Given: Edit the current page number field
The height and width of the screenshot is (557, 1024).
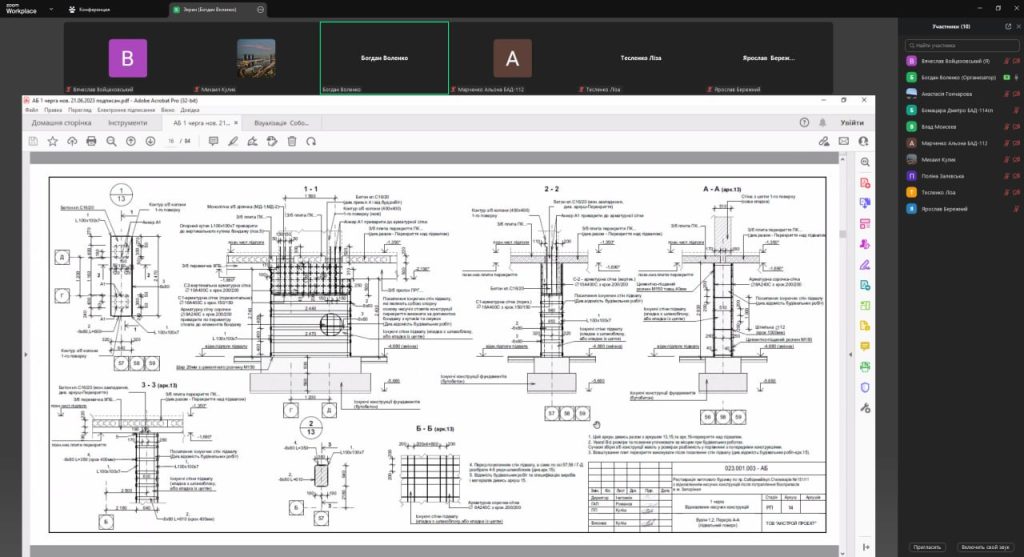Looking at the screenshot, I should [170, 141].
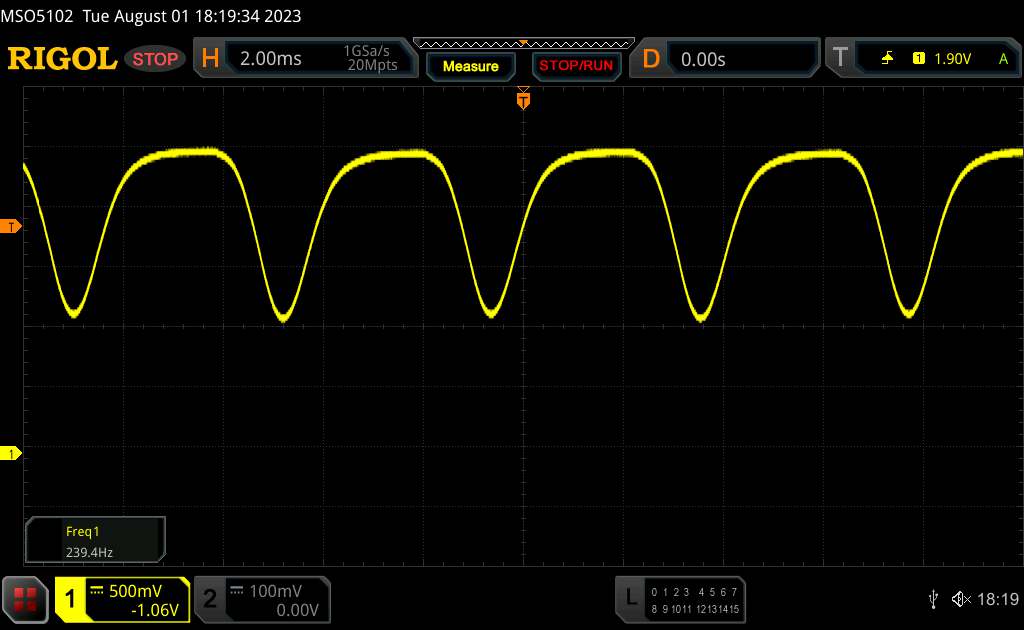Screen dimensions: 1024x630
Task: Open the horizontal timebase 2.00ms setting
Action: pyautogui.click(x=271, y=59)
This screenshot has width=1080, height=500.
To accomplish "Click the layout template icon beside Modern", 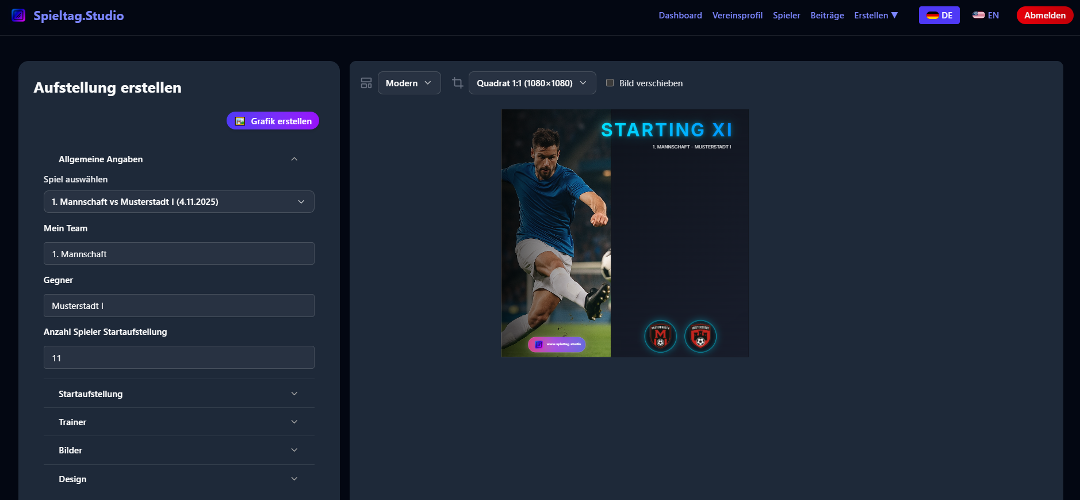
§
Write out the records above again with "icon" substituted by "button" wherever it occurs, keeping everything else the same. Do not include the pictures.

#### THE REPLY
Given: Edit the current page number field
The height and width of the screenshot is (557, 1024).
Looking at the screenshot, I should [170, 141].
Screen dimensions: 1024x630
Task: Open the horizontal timebase 2.00ms setting
Action: pyautogui.click(x=271, y=59)
This screenshot has width=1080, height=500.
To accomplish "Click the layout template button beside Modern", 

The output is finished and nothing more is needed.